WHAT TO WORK ON:
1. In the forum thread on bathing a milk snake, reproduce the passage that starts at the words "# Bathing a" and ends after "other end yet.".
2. According to the forum thread on bathing a milk snake, what is snake poop mostly made of?

DOCUMENT SECTION:
■ ■ ■ ■ ■

# Bathing a milk snake



## Mikey1872 (Nov 20, 2012)

Hi all.

Have had a Snow corn snake for a few months now as my bro in law works offshore and cant really look after it.

Anyway it is doing fine, got much bigger now I have it (4ft).

I have just bought an Apricot milk snake. However I have fed it 1 baby mouse per week for 2 weeks and it has not came out the other end yet.

Guy in the shop said to give it a bath in lukewarm water, good advice??



Plus I have read on here that using a bulb is better than heat mats. I have heat mats for both so am I doing it wrong?

Cheers for any advice


----------



## Mikey1872 (Nov 20, 2012)

Ok, gave it a bath and it looked pretty desperate to get out at first, but it calmed down and had a wee swim

Its due a feed on thur so I will leave it till then to see if it has a poo.

If not anyone anymore ideas? Cant be good for it to have 2 small mice in it for this long??


----------



## Hannah81 (Nov 19, 2008)

Are you feeding it pinkies? 
Poop is mostly made of hair as this is the only bit they don't digest, since pinkies don't have any there's not usually much poop.
A bath wouldn't be necessary until it hadn't pooped for quite a few weeks and you can usually see it being stored up just above the vent.

■ ■ ■ ■ ■

MATERIAL:

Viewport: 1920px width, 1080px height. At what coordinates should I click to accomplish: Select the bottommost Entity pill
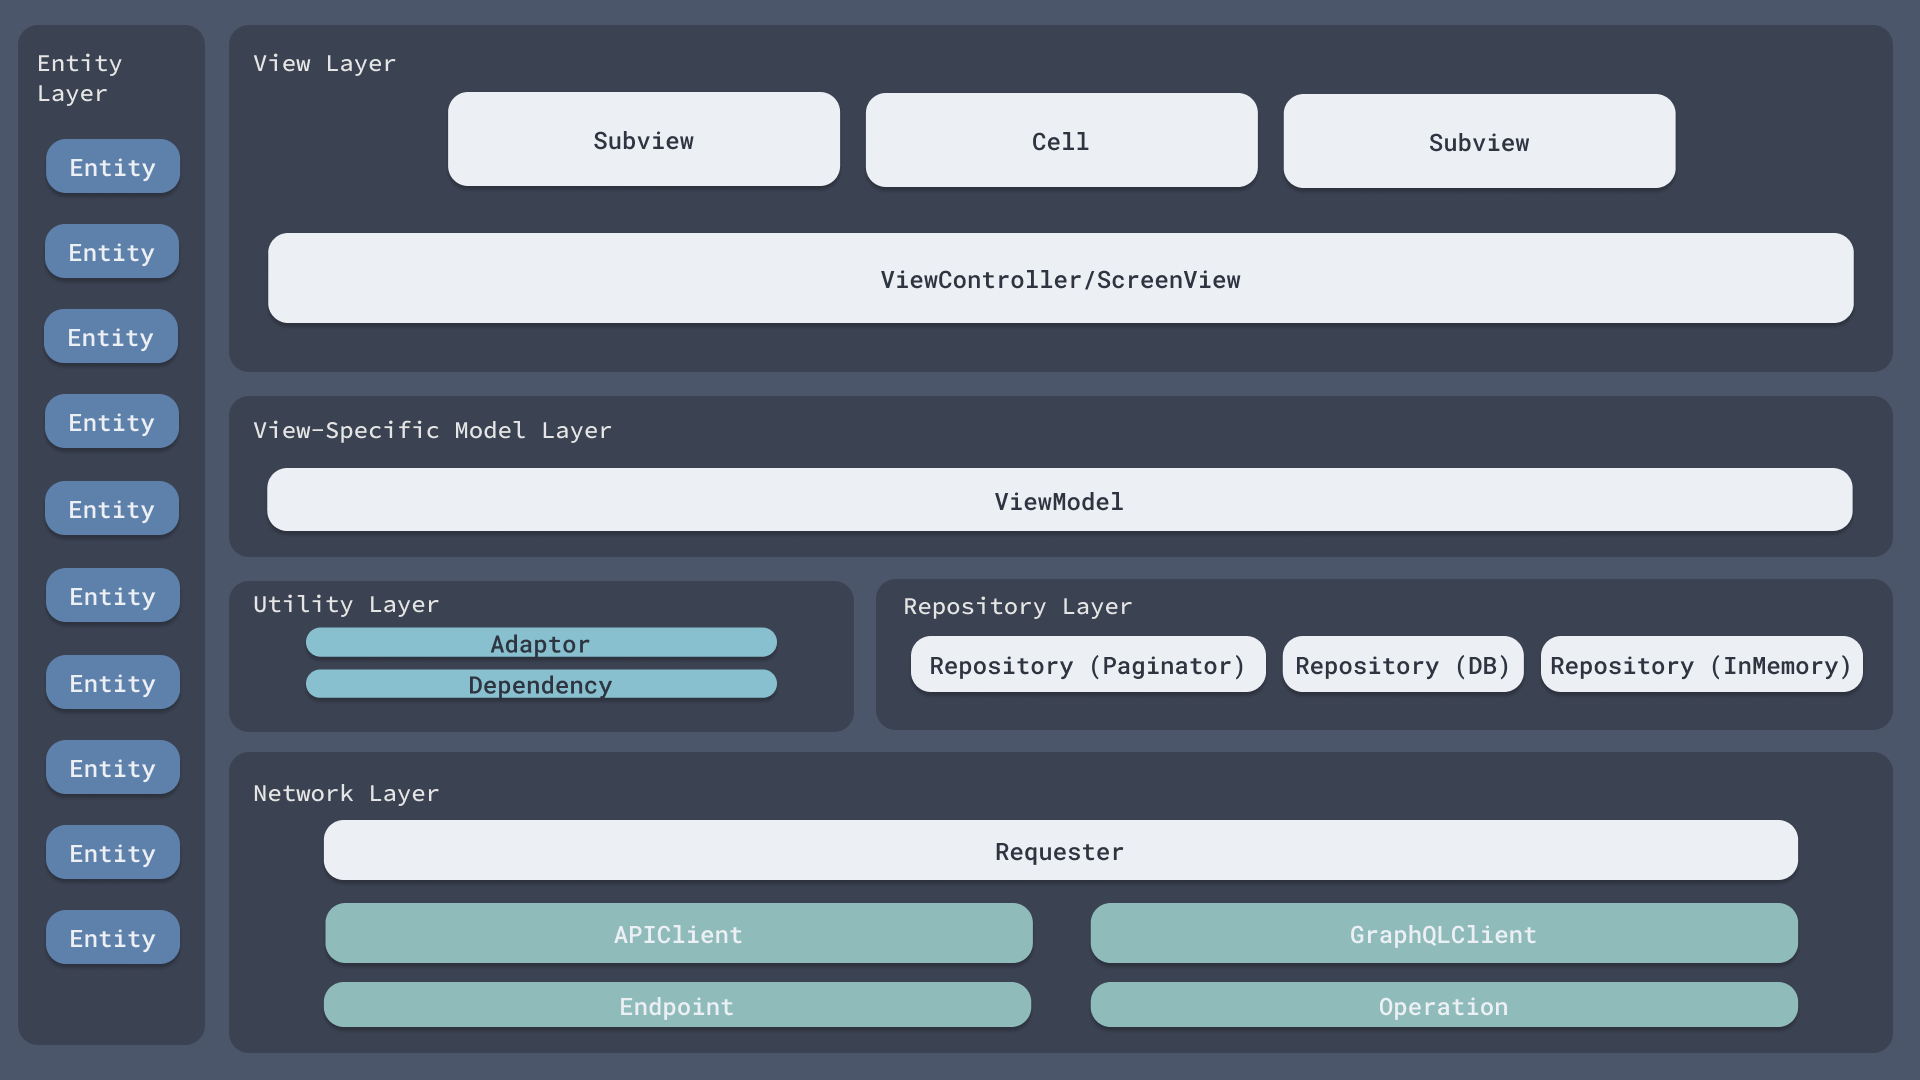(x=113, y=938)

■ ■ ■ ■ ■

SOLUTIONS:
1.
# Bathing a milk snake



## Mikey1872 (Nov 20, 2012)

Hi all.

Have had a Snow corn snake for a few months now as my bro in law works offshore and cant really look after it.

Anyway it is doing fine, got much bigger now I have it (4ft).

I have just bought an Apricot milk snake. However I have fed it 1 baby mouse per week for 2 weeks and it has not came out the other end yet.

2. Hair, because it is the only part the snake doesn't digest.